After watching a talk given at Google by Ivan Krstic, I got more and more excited hearing about the hardware and the software. A lot (14, apparently) of hackers, at least some of whom are famous superhackers (e.g. Jim Gettys), were involved in putting together the software. They have thought of and taken care of a huge number of issues. Perhaps I’ll end up contributing open source code to the project someday, although at the moment I’m too busy for that to be feasible.

The Give One Get One deal is only available for another 7 days. It may be hard to get them after that since they are going to be sold only to schools and other educational institutions and governments and in the third world. So if you want one, don’t hesitate:

http://www.laptopgiving.org/en/index.php www.xogiving.org

The only thing I’m worried about is that David Pogue in the New York Times says that the XO’s keyboard is too small for an adult to touchtype on. I asked around, and Luke Gorrie (of SLIME fame) says that it’s frustrating at first but then he learned to touchtype on it at high speed. (I was going to walk over to the Media Lab and try one but I have no time in the next seven days and I’m just too convinced now.) And so many people seem to get along fine on much smaller keyboards, such as those on the Blackberry or smart phones (not touchtyping, obviously, but good enough for email when I’m on the road). So I’ll chance it. Other drawbacks: 2 minutes to boot (hey, Lisp machines booted slowly), and switching between apps is “poky”. (But the apps are fast.)

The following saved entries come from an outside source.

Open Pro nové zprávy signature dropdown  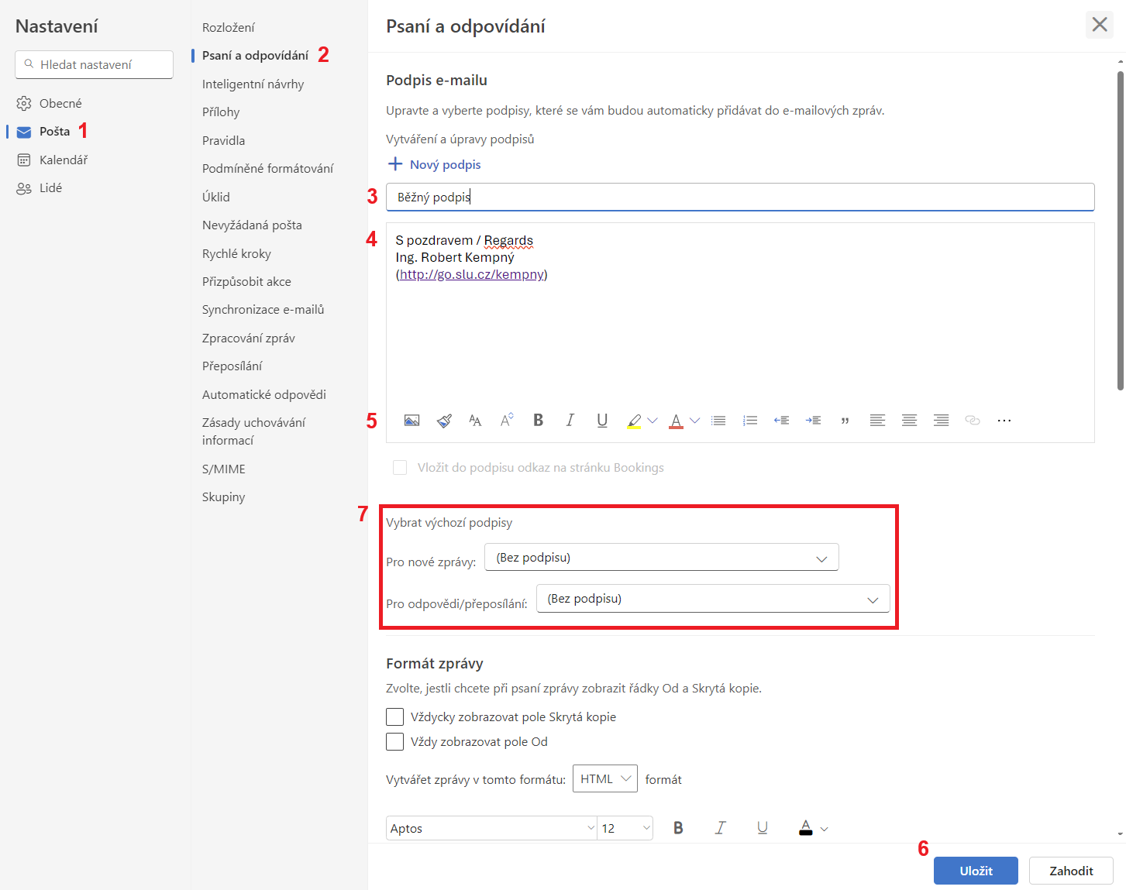click(x=661, y=558)
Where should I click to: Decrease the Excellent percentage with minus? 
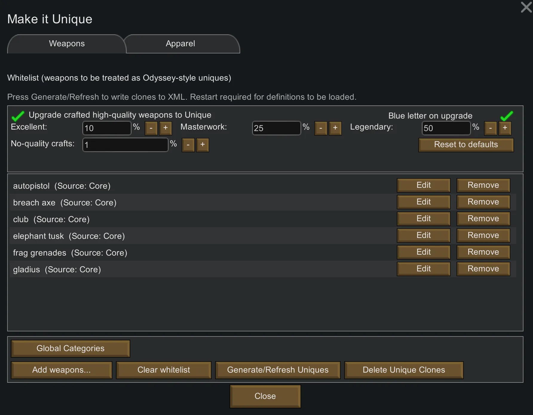pos(151,128)

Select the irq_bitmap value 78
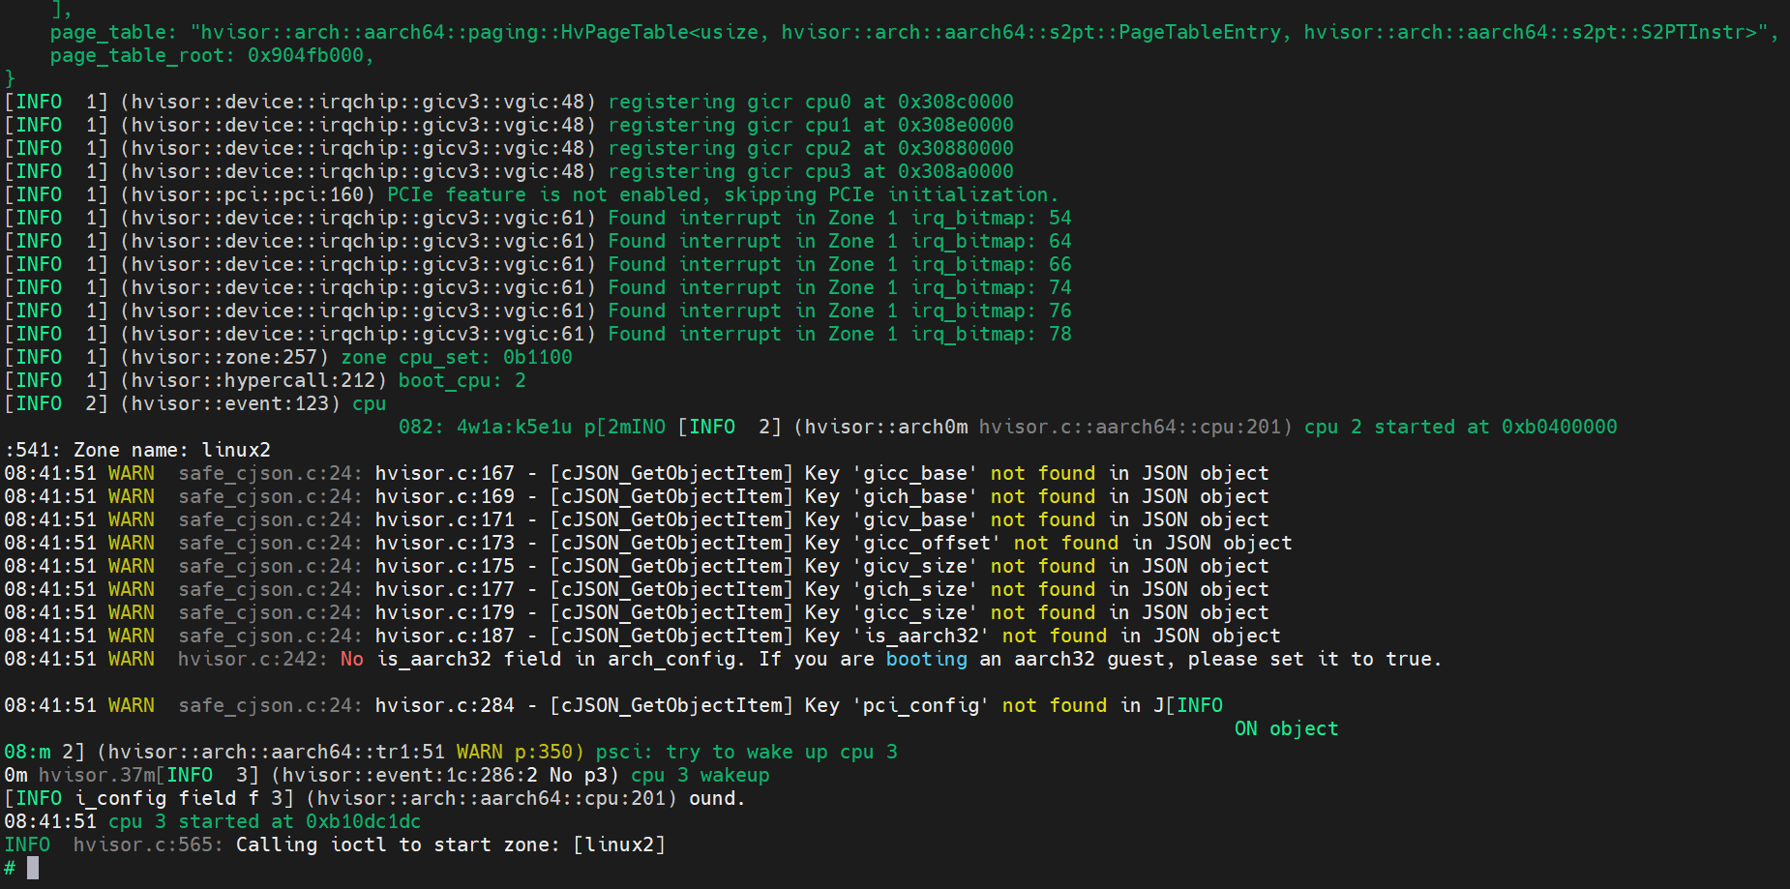click(x=1059, y=334)
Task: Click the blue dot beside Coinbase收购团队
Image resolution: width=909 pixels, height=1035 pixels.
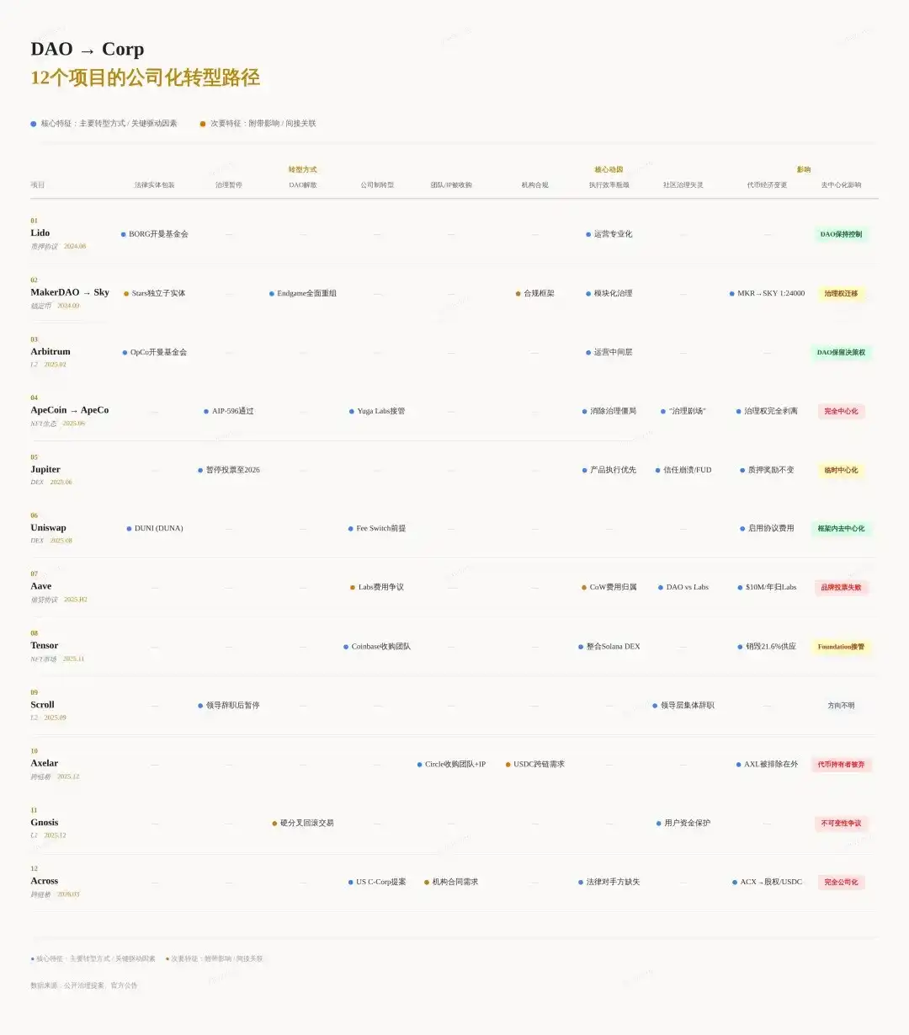Action: 346,647
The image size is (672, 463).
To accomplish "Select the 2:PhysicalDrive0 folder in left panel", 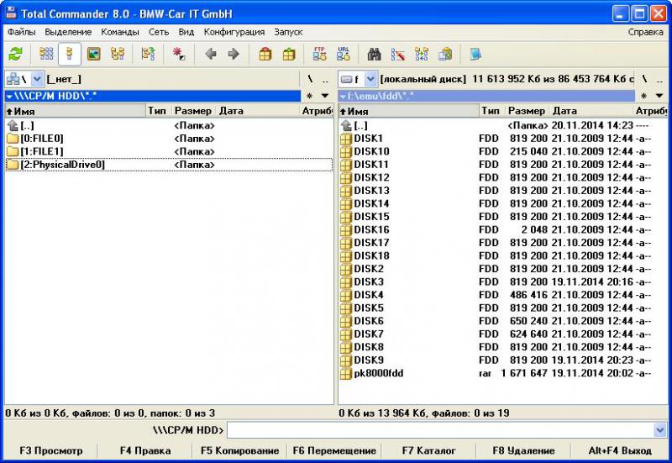I will click(62, 165).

In a previous post, I mentioned capability architectures. The XO’s “Bitfrost” is not a capability system, but it does deal with the issue of mutually-suspicious protection domains. Given how many XO-1′s there will be, if the project succeeds, it will be an obvious target for malware, and I think Bitfrost will be a big help there. Bitfrost works by dividing up protection domains at a coarse level, whereas I’m more interested in very-fine-level schemes. See:

http://en.wikipedia.org/wiki/Bitfrost

Great technical info in the video of the talk at Google by Ivan Krstic, who is the architect of Bitfrost but talks about all aspects of the system:

General info:

http://en.wikipedia.org/wiki/OLPC_XO-1

Main web site, but it seems to be down at the moment:

laptop.org

David Pogue’s review in The New York Times, both written and video. Pogue does lots of product reviews and I have a lot of confidence in his evaluations (and I love his books).

http://www.nytimes.com/2007/10/04/technology/circuits/04pogue.html?_r=1&oref=slogin

http://video.on.nytimes.com/?fr_story=6ffd976ed367bacae4171dd4999d36431c84b0f5

There’s plenty more if you Google for “OLPC”.

The XO does everything in Python. You can see all the code, with a single keystroke (that shows the code of what’s running) and even modify the code. In the video, the speaker (Ivan Krstic’) is asked “Why not just use Lisp or Smalltalk?”, and the questioner cites Lisp machines! See, our influence is still there! He replies that doing everything in Python “comes close to the general Lisp machine idea” (of course he, too, knows what a Lisp machine is!). Answer: he protests that it’s a lot like a Lisp machine except that the language doesn’t go all the way down to the metal (it’s based on Linux). Hey are also shipping Squeak (a modern Smalltalk). They used Python because of the “size and momentum” of the community, and because he feels that Lisp has a steeper learning curve than Python does for kids. I won’t object to those reasons.

Hey, Python, Lisp, what’s the difference? :) So, strange as it is to say, maybe this is the new Lisp machine!